Seth Herd answers When do alignment researchers retire?

Seth Herd 26 Jun 2024 4:23 UTC
5 points
5
All being dead? I don’t think we’ll necessarily get from AGI to ASI if we don’t get the initial stages just right. This question sounds a bit blasé about our odds here. I don’t think we’re doomed, my point estimate of p(doom) is approximately 50%, but more importantly it’s gaining uncertainty as I continue to learn more and take in more of the many interacting complex arguments and states of the world that I don’t have enough expertise in to form a good estimate. And that’s after spending a very substantial amount of time on the question. I don’t think anyone has a good p(doom) estimate at this point.
I mention this before answering, because I think assuming success is the surest route to failure.
To take the question seriously, my point estimate is that some humans, and hopefully as many, will be doing technical alignment research for a few years between AGI and ASI. I think we’ll be doing all of your latter three categories of research you mention; loosely, being in charge (for better or worse) and filling in gaps in AGI thinking at each point in its advancement.
I think it’s somewhat likely that we’ll create AGI that roughly follows our instructions as it passes through a parahuman band (in which it is better than us at some cognitive tasks and worse at others). As it advances, alignment per se will be out of our hands. But as we pass through that band, human work on alignment will be at its most intense and most important. We’ll know what sort of mind we’re aligning, and what details of its construction and training might keep it on track or throw it off.

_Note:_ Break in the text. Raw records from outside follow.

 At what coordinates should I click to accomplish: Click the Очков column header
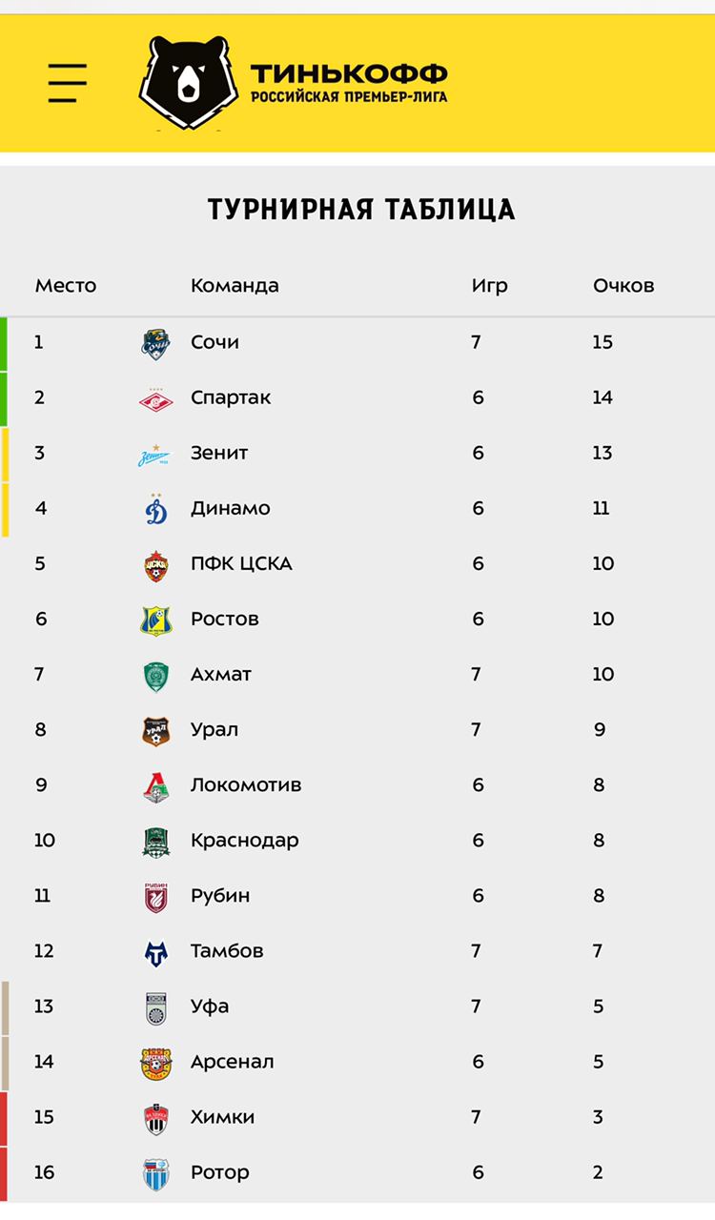[623, 286]
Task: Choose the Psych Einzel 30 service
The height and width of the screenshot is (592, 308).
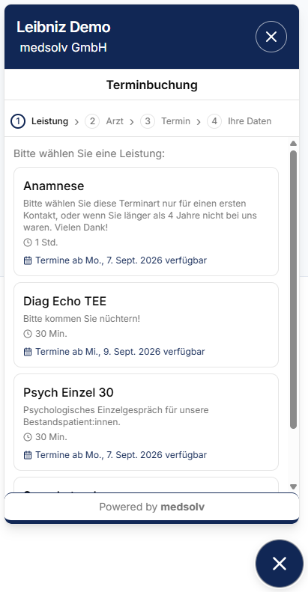Action: click(146, 422)
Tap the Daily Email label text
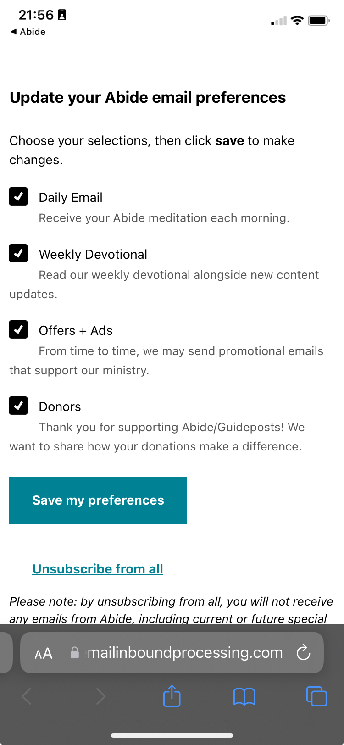 coord(71,197)
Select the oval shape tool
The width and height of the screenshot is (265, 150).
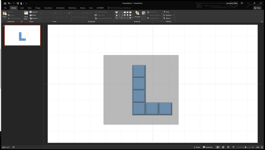[x=127, y=12]
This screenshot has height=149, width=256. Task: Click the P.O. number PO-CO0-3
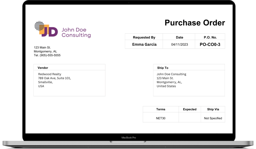[210, 44]
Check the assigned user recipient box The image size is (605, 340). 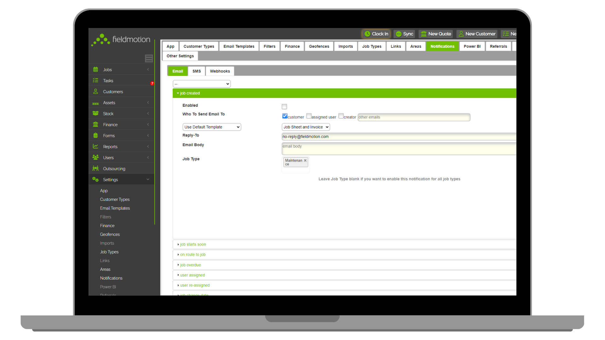[309, 116]
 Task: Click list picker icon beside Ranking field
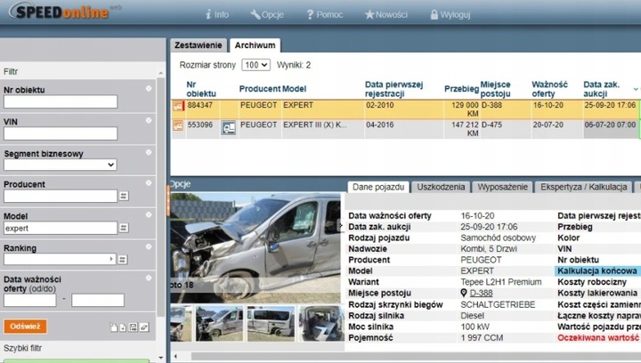point(124,260)
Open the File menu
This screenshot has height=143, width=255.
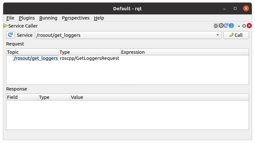click(x=10, y=18)
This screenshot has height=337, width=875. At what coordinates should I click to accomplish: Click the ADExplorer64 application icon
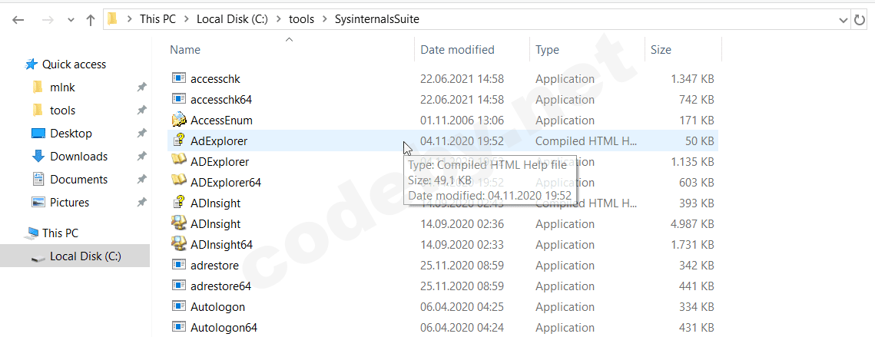point(179,182)

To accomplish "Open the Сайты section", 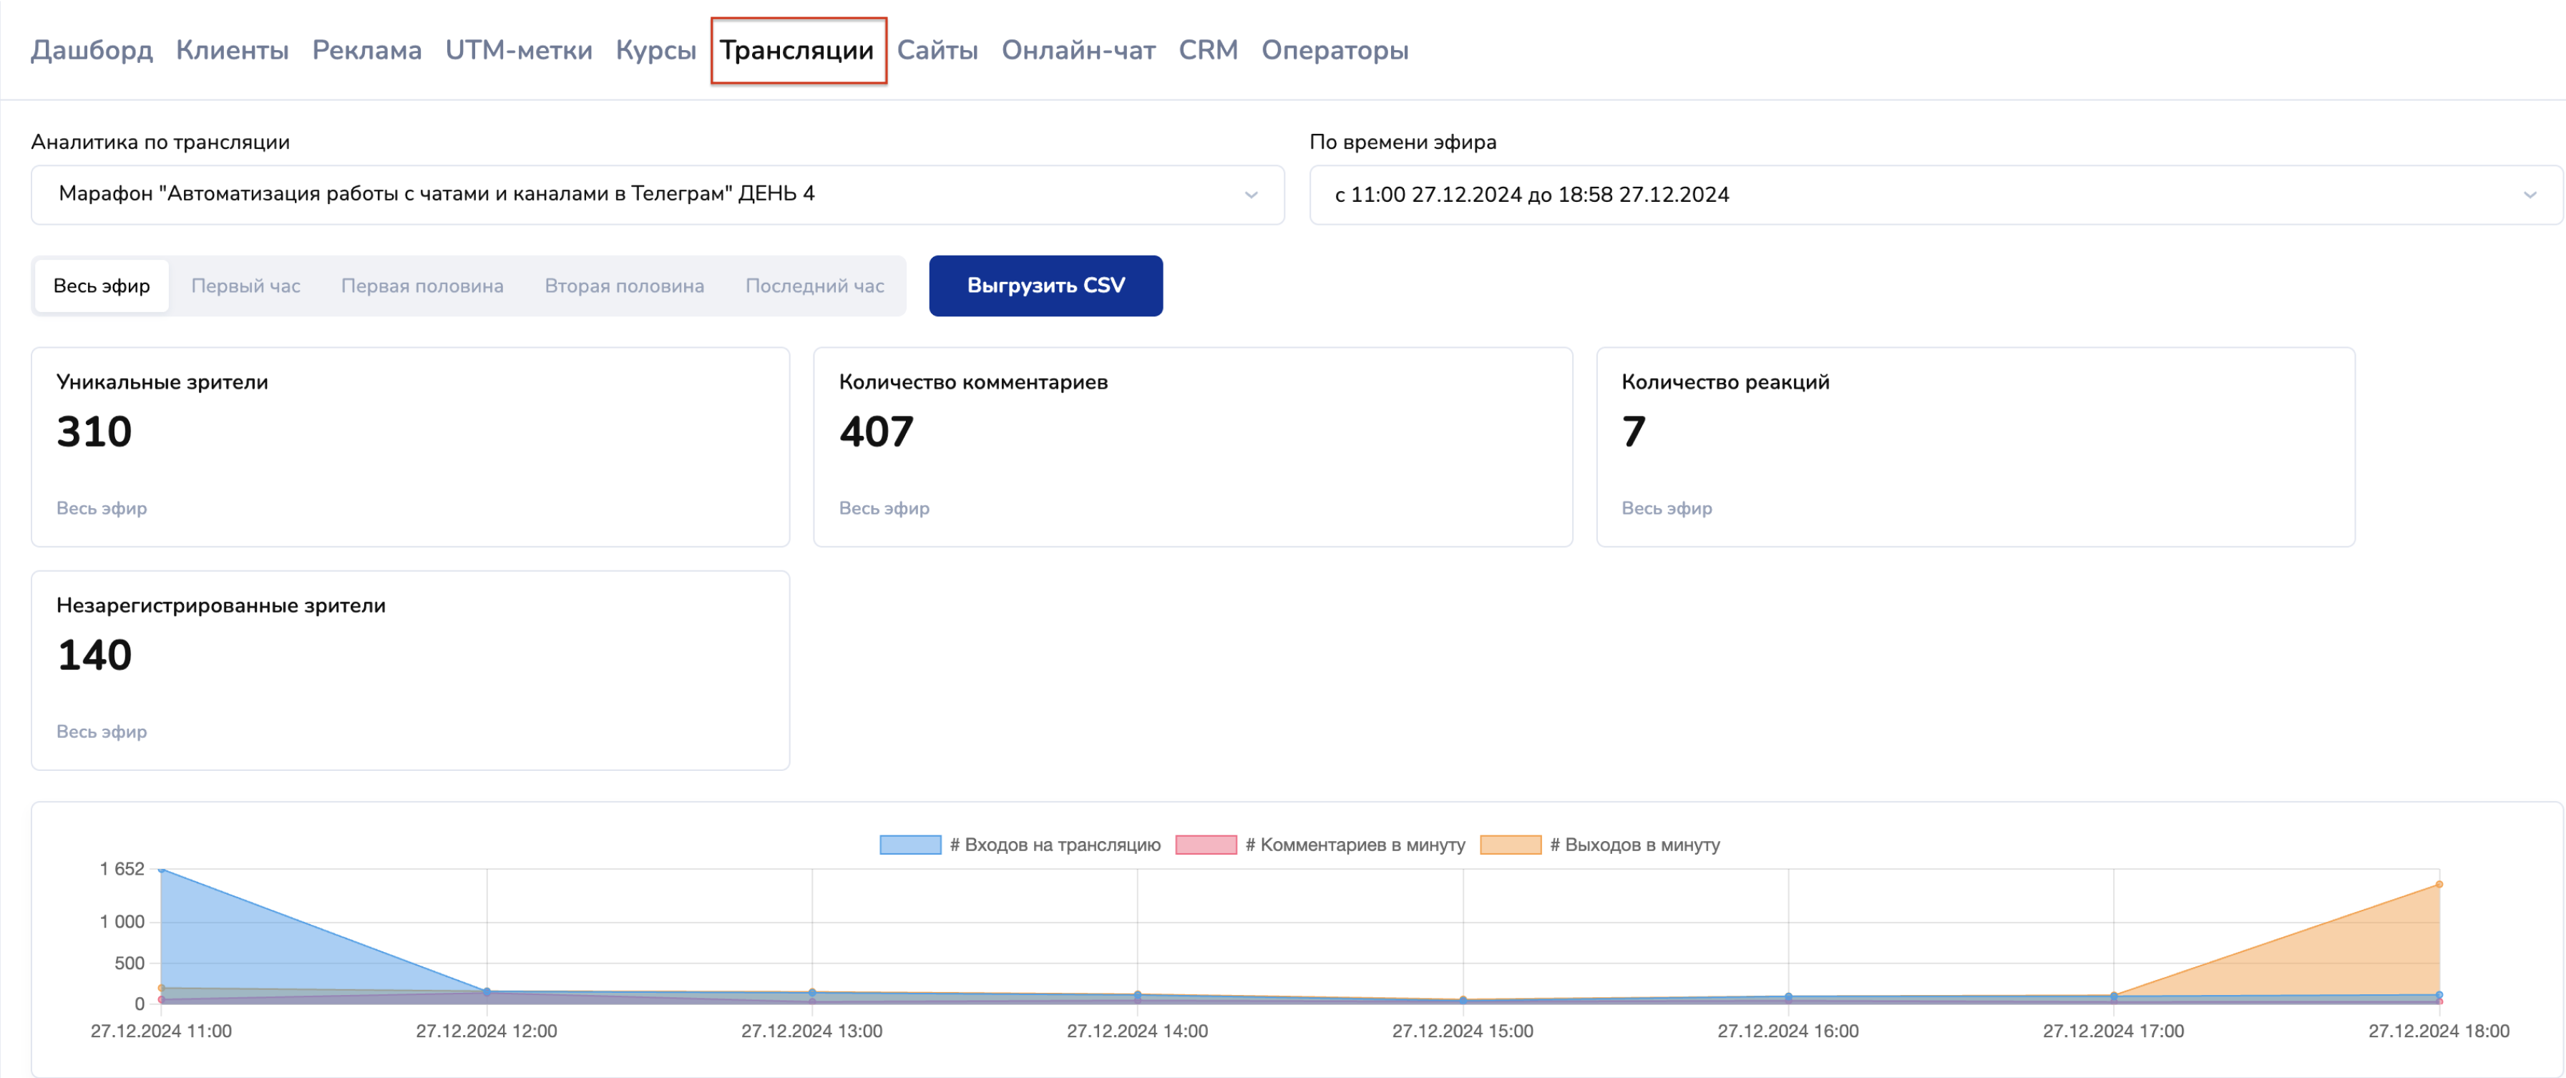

If we do a good job with that critical risk period, we can, and more of us will, advance to the more fun parts of current alignment thinking: deciding what sort of fantastic future we want: what values we want AGI to follow for the long-term. If we get aligned human-plus AGI, and haven’t destroyed the world yet through misalignment, misuse or human conflict with AGI-created superweapons, we’ll have pretty good odds of making it for the long haul, doing a long reflection, and inviting everyone in on the fun parts of alignment.
If we do our jobs well, our retirement will be as slow as we care to make it. But there’s much to do in the meantime. Particularly, right now.